--- Exercise data ---
*****
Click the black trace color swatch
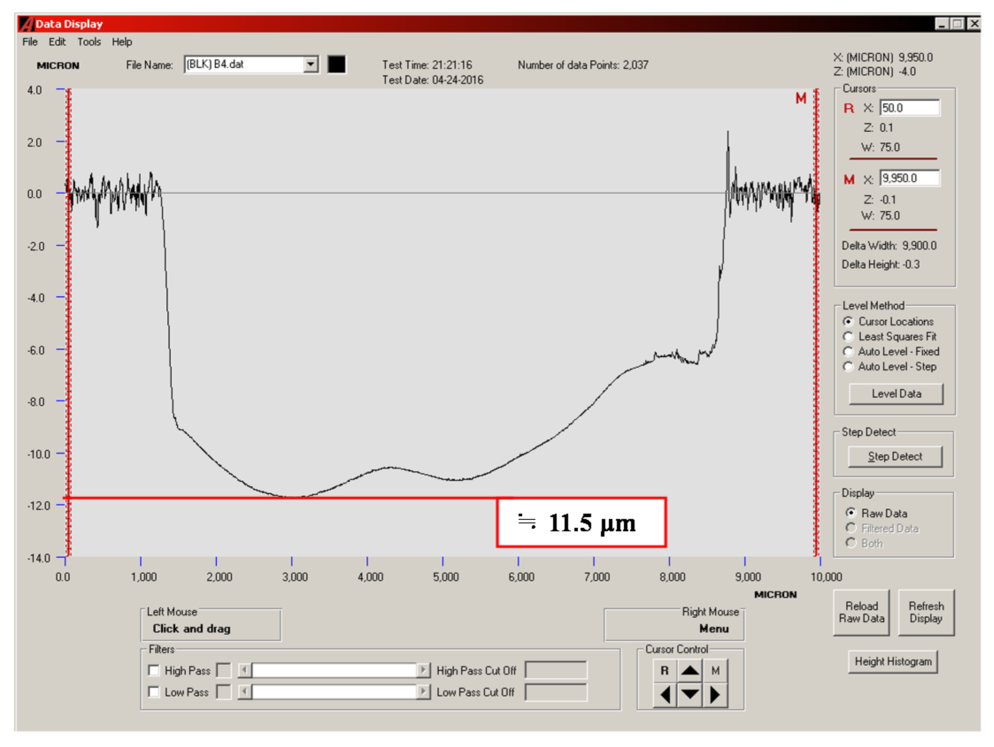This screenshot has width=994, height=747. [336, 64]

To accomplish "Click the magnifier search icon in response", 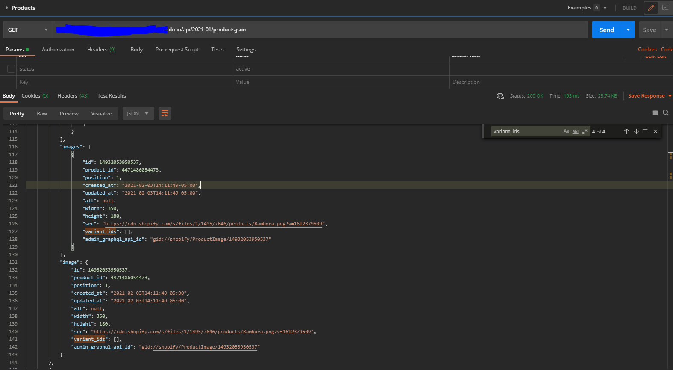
*****
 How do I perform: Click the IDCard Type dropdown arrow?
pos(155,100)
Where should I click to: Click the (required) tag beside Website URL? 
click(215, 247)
*****
--- Task statement ---
Rewrite the material starting at the line containing "Click the black trace color swatch" and ending at the line containing "the magnifier search", swapping "magnifier" for "magnifying glass" and changing nothing else. Leave the pictures out.

--- Written answer ---
Click the black trace color swatch
This screenshot has width=994, height=747. [336, 64]

To accomplish "Click the magnifying glass search icon in response", 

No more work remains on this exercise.